If you have seen one physician practice, you have seen one physician practice. I often hear that phrase when talking with healthcare executives about best practices and lessons learned from successful electronic health record implementations. Health systems, hospitals, and clinics all have their own unique personality that is shaped by their geographic and organizational culture. That means there is no set formula to guarantee a successful EHR implementation. Organizations must find the path that works best for them.

A recent report by healthcare market research firm IDC Health Insights analyzed how two Norwegian hospitals—St. Olavs Hospital in Trondheim and Ahus Hospital in Oslo—successfully adopted digital technologies. The study, "Best practices: Norway's hospital evolution—A tale of two cities," concluded that there wasn't a single template for successful health IT implementations. Both projects were full replacements of aging facilities, but they used different methods to realize the vision of a digital hospital.

For example, St Olavs chose a single-vendor and an outsourced solution, whereas, Ahus worked with multiple vendors, retained some of its legacy systems, and managed its IT transformation internally. Even though Ahus was able to adopt more mature technology, since it began its implementation two years later than St. Olavs' project, both systems are now fully operational and their digital transformations deemed a success by their staff members and communities.

Similarly, there are various examples of successful EHR implementations here in the United States. All one has to do is take a look at the 2009 HIMSS Davies Award of Excellence recipients, which were announced this past week by the Healthcare Information and Management Systems Society.

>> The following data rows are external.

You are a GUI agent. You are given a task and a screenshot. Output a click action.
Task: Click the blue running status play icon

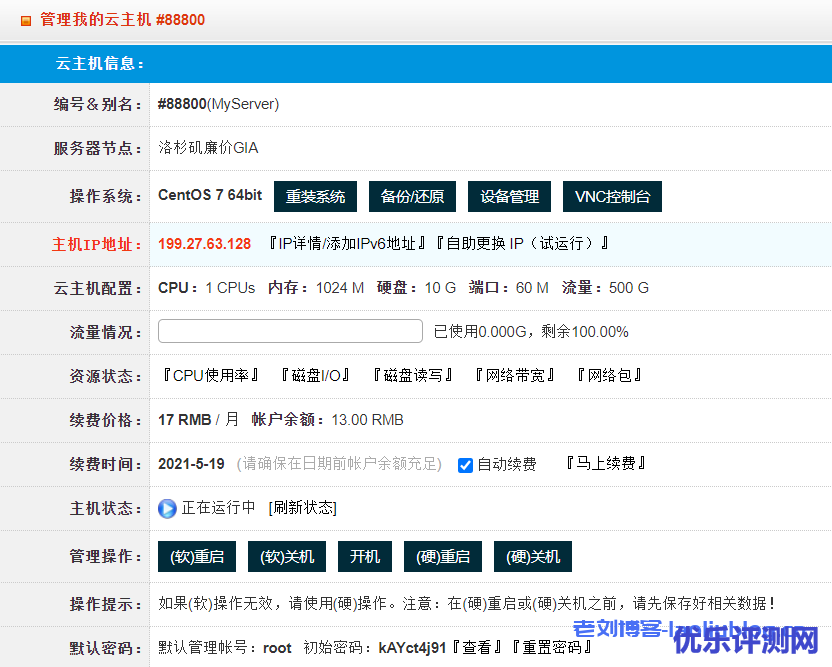(167, 508)
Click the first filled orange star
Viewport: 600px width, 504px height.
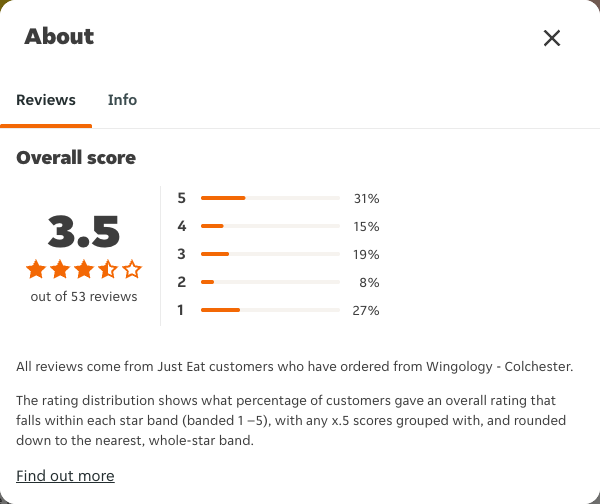click(36, 269)
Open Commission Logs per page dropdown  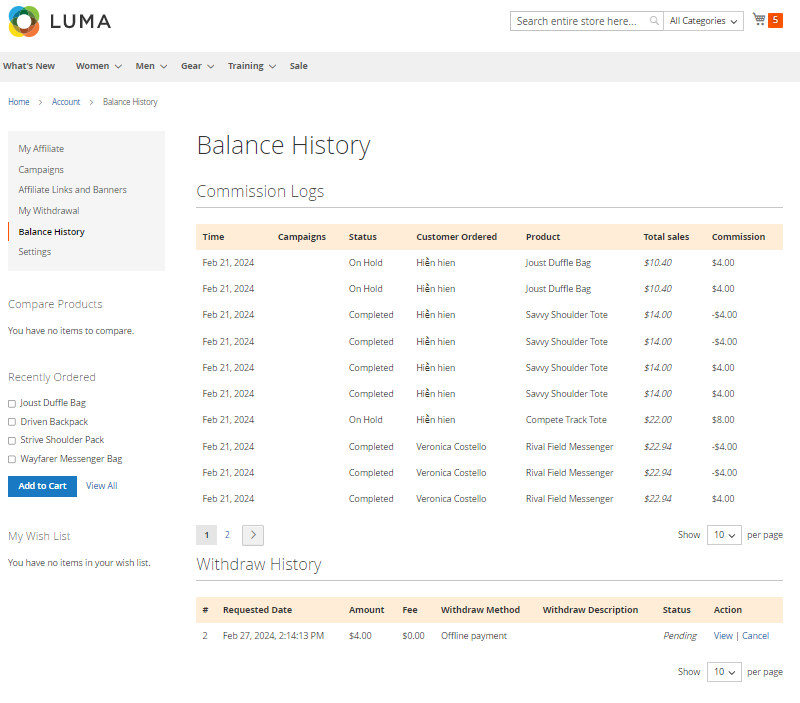[724, 535]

These institutions are viewed as leaders in the IT world for their ability to not just implement EHR technology, but realize better patient safety, outcomes, and return on investment as a result of the technology. The 2009 Davies Award recipients are

  • MultiCare Health System, a four-hospital system in Tacoma, WA, that includes a children's hospital, primary and urgent care clinics, home health, and hospice programs, won the Organizational Davies Award.
  • Virginia Women's Center, which is the largest provider of individualized obstetric and gynecologic care in Central VA, with 26 physicians and 12 nurse practitioners at five clinical sites, won the Ambulatory Davies Award.
  • The Community Health Davies Award recipients were Urban Health Plan, a network of federally qualified community health centers based in the South Bronx and Queens, and Heart of Texas, a federally qualified health center serving some 90,000 residents of McLennan County, TX. Both organizations serve impoverished communities.
  • The Public Health Davies Award went to the Boston Public Health Commission and Denver Public Health, a division within Denver Health and Hospital Authority.

Even though these institutions are all different, they do share one trait—the recognition that adopting EHR technology is a journey to provide better care for their patients not a destination.

The best place for healthcare providers to start on their path to adopting EHR systems is to ensure their board members, C-suite executives, staff members, and physicians truly understand that adopting an EHR system will require continual investment and support. Successfully implementing electronic health record systems is just the beginning.